• [Excerpted text]
————

The recent developments world over and the coming out of China into the world as the serious contender for the top position during the pandemic, have made the UK realise that it needs to take some fast and significant actions in the realm of upgrading its fire power. The UK is now out of the European Union, and with the restrictions of the EU out of the picture, it recently announced the most significant overhaul of its military, pledging the biggest increase in military spending since the Cold War.
As per news reports, the UK is shrinking its army and cutting its tank forces to spend more on creating a nimbler, better-equipped military with more special forces and drones. “We are all of us light years away from a superpower in scale so don’t have the option of being able to cover all the bases all the time,” UK Defence Secretary Ben Wallace said. The realisation has come after the world is moving towards the Indo-Pacific as it is the new flashpoint and geopolitical theatre of 21st century conflict.
The UK is trying to start the post-Brexit period with signalling its entry as a major Navy. The strongest British fleet in decades is about to embark on a tour of 40 countries focusing on the Indo-Pacific, in an attempt to demonstrate British military might in an area where the US is trying to fight Chinese influence. HMS Queen Elizabeth, one of two new aircraft carriers essential to the United Kingdom’s new foreign-policy strategy, leads the fleet. The strategy aims to strengthen partnerships within the North Atlantic Treaty Organization and around the world while cementing the “unique relationship” with the United States.
The UK is making new deals right left and centre and the deal with India was part of that. As part of the latest Enhanced Trade Partnership, the UK and India announced new trade and investment worth £1 billion. The Serum Institute of India will spend £240 million in the manufacture of Oxford-AstraZeneca vaccines and sales in the UK, bringing the total investment to £533 million. At the same time, British companies in India reported £446 million in export deals. This is on top of a £25.5 billion trading partnership that existed in 2019. This is one of the many deals that Britain is making for the creation of a post-Brexit system and as part of this, it is also thinking to compliment these trade deals with the military strengthening.
Britain is increasing its intelligence, surveillance, and reconnaissance spending. It is also forming a new Ranger Regiment, akin to the Green Berets, to participate in clandestine missions around the world. He believes that Britain’s more autonomous power will forge alliances on the ground without relying on the US. “We are not going to pretend we have armoured divisions we don’t have, and we are not going to have ships that are wrapped up in plastic and tied up,” he said.
The UK, for example, is working with a group of other EU nations led by France in operations in the Sahel region of Africa that are aimed at combating Islamist militants. “It may be, as America tilts to China, that Europe, where there is a growing Islamist threat, has to do more in Africa,” Mr. Wallace said. Still, European forces in Africa remain reliant on US intelligence and logistical support.
The British fleet’s expansion is timely for the US Navy, which is being stretched by a Russian naval revival and China’s rise as a sea force, as well as US commitments in the Middle East. China’s naval forces have been bolstered to include two aircraft carriers, with at least one more in the works. The UK carriers will offer some relief to the US’s 11 flattops, which are overworked as a result of their prolonged deployments. The United Kingdom has said it will purchase 138 F-35B warplanes in recent years, but it has only committed to 48, of which 21 have been delivered.

————

• [Dataset entries]
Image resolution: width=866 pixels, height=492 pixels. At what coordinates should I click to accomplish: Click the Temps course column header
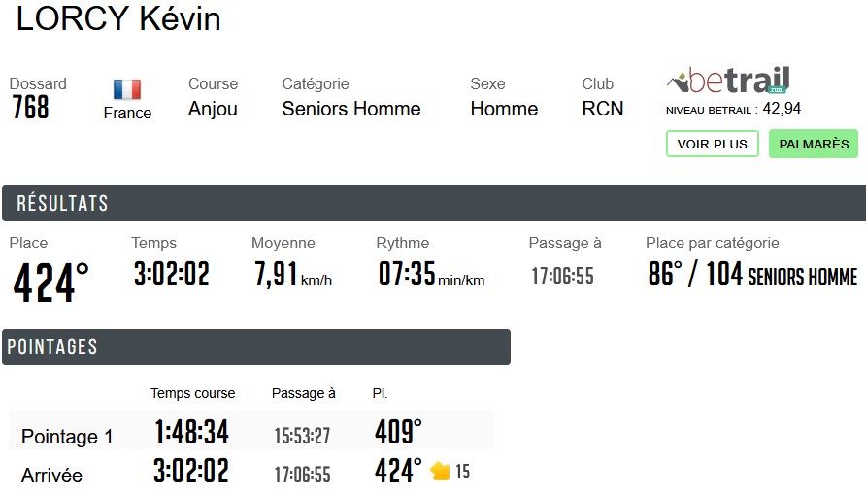pos(192,393)
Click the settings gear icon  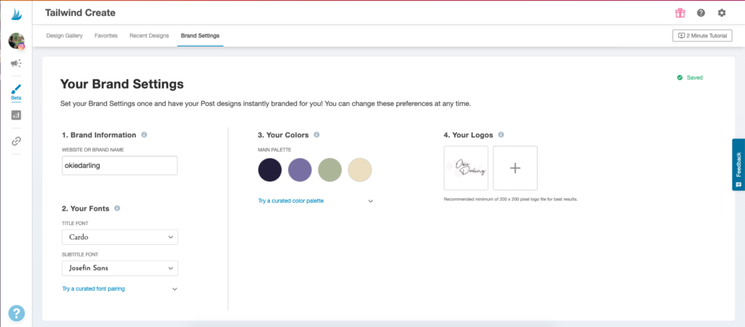coord(722,13)
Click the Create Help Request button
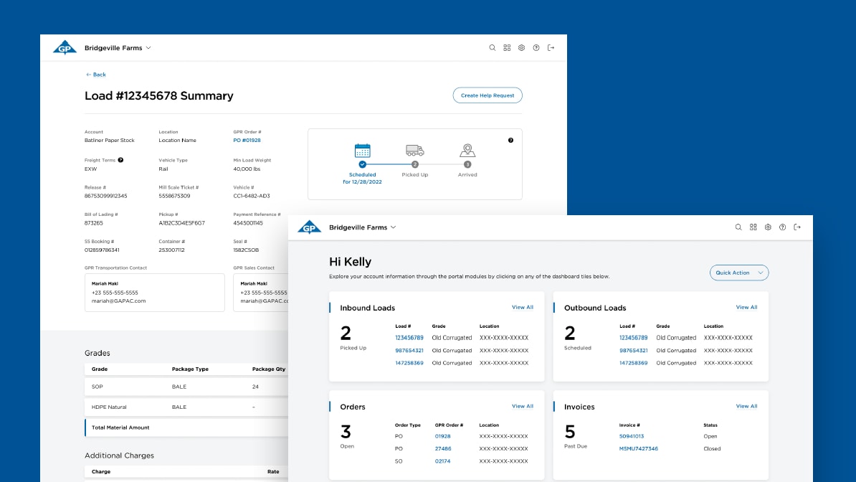This screenshot has width=856, height=482. [x=488, y=95]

————

• [Study questions]
- a) According to the article on the UK's military overhaul, which ship leads the British fleet heading to the Indo-Pacific?
- b) Update the article on the UK's military overhaul by writing out the passage starting with "Britain is increasing" and going on through "and logistical support.", with "clandestine" changed to "covert".
- c) Decide whether each statement agrees with the article on the UK's military overhaul, answering yes or no and quoting the words that settle it: (i) The UK has committed to 48 F-35B warplanes. (ii) The Serum Institute of India will spend £533 million on manufacturing Oxford-AstraZeneca vaccines. (iii) European forces in Africa no longer depend on US intelligence.
The records can be left aside.

• [Outputs by task]
- a) HMS Queen Elizabeth leads the fleet.

- b)
Britain is increasing its intelligence, surveillance, and reconnaissance spending. It is also forming a new Ranger Regiment, akin to the Green Berets, to participate in covert missions around the world. He believes that Britain’s more autonomous power will forge alliances on the ground without relying on the US. “We are not going to pretend we have armoured divisions we don’t have, and we are not going to have ships that are wrapped up in plastic and tied up,” he said.
The UK, for example, is working with a group of other EU nations led by France in operations in the Sahel region of Africa that are aimed at combating Islamist militants. “It may be, as America tilts to China, that Europe, where there is a growing Islamist threat, has to do more in Africa,” Mr. Wallace said. Still, European forces in Africa remain reliant on US intelligence and logistical support.

- c)
(i) Yes: "it has only committed to 48, of which 21 have been delivered."
(ii) No: "The Serum Institute of India will spend £240 million in the manufacture of Oxford-AstraZeneca vaccines and sales in the UK, bringing the total investment to £533 million."
(iii) No: "Still, European forces in Africa remain reliant on US intelligence and logistical support."